Government controlled 401k
I continue to read more and more on proposals on Gov't takeover of 401ks. 70% income replacement with the plan. Nearly 0 expense. 100% worker coverage vs 43%. 5% of annual pay into the acct every year + 600$ from Govt. Guaranteed annual return of 3% above inflation. Considering a large portion of my big tickets are obviously 401k rollovers, this concerns the shit out of me. I guess I could sell more insurance....what is everyones opinion on this?
Eff that. Go to Mexico...better food, better weather, and you can say, "Heyyy Barbie" when girls walk by.
Move to Canada if it happens.
You are hearing about
"A plan by Teresa Ghilarducci, professor of economic-policy analysis at the New School for Social Research in New York,contains elements that are being considered. She testified last week before Miller’s Education and Labor Committee onher proposal.
At that hearing, the director of the Congressional Budget Office, Peter Orszag, testified that some $2 trillion in retirement savings has been lost over the past 15 months.
Under Ghilarducci’s plan, all workers would receive a $600 annual inflation-adjusted subsidy from the U.S. government but would be required to invest 5 percent of their pay into a guaranteed retirement account administered by the Social Security Administration.
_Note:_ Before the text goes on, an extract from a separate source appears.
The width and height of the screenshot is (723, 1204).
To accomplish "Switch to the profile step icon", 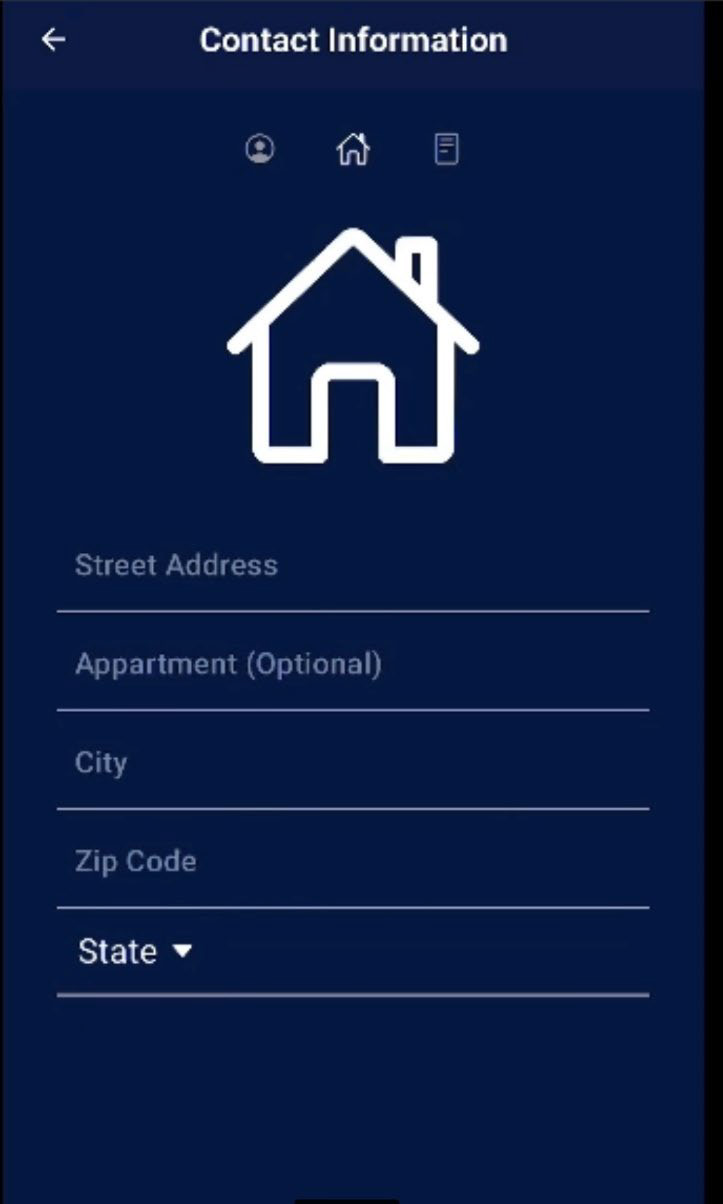I will [260, 150].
The money in turn would be invested in special government bonds that would pay 3 percent a year, adjusted for inflation.
The current system of providing tax breaks on 401(k) contributions and earnings would be eliminated"
See the full article at http://www.workforce.com/section/00/article/25/83/58_printer.php
Looks a lot like the Chilean plan allowing for govt administration of a DC plan. But not as attractive or as innovative.
IMHO, never happen. No one actually thinks 600 bucks and a 3% return is a good deal. Except for people who work at places with the the words “Social Research” in the name.
Besides if Social Security is the third rail of politics, see what happens if politicians actually try to take real money away.
But Joseph, if they start throwing around guarantees…with growth…and inflation protection vs giving money to the greedy bad advisor who has lost your acct 30%…hmmm…in times like these…people…will make emotional, not rational decisions. I hate the EIA’s, but the clients who’ve transferred to me with them are looking pretty damn smart right now.
I posted about this a few days ago:
Just had a client call up in a panic (she had been listening to Rush
Limbaugh, so no surprise). She told us the government was taking
people’s 401ks and that she needed to meet immediately (note: client
has an IRA only) to see what she could do to protect herself.
Anyway…you can imagine the rest of the conversation…
More importantly, I found some links to the actual source of these “rumors” or suggestions
Teresa Ghilarducci’s Shared Prosperity site (talks about why 401ks are
broken, and an alternative, known as the Guaranteed Retirement Account,
2) The actual testimony of her suggestions to the Committee of Education and Labor:
Also, just so everyone knows, no legislative proposals have been introduced on this issue. Congress
is out of session until next year. Of the five people who testified
before the committee on October 7th, only Professor Ghilarducci
proposed a detailed solution instead of general policy advice.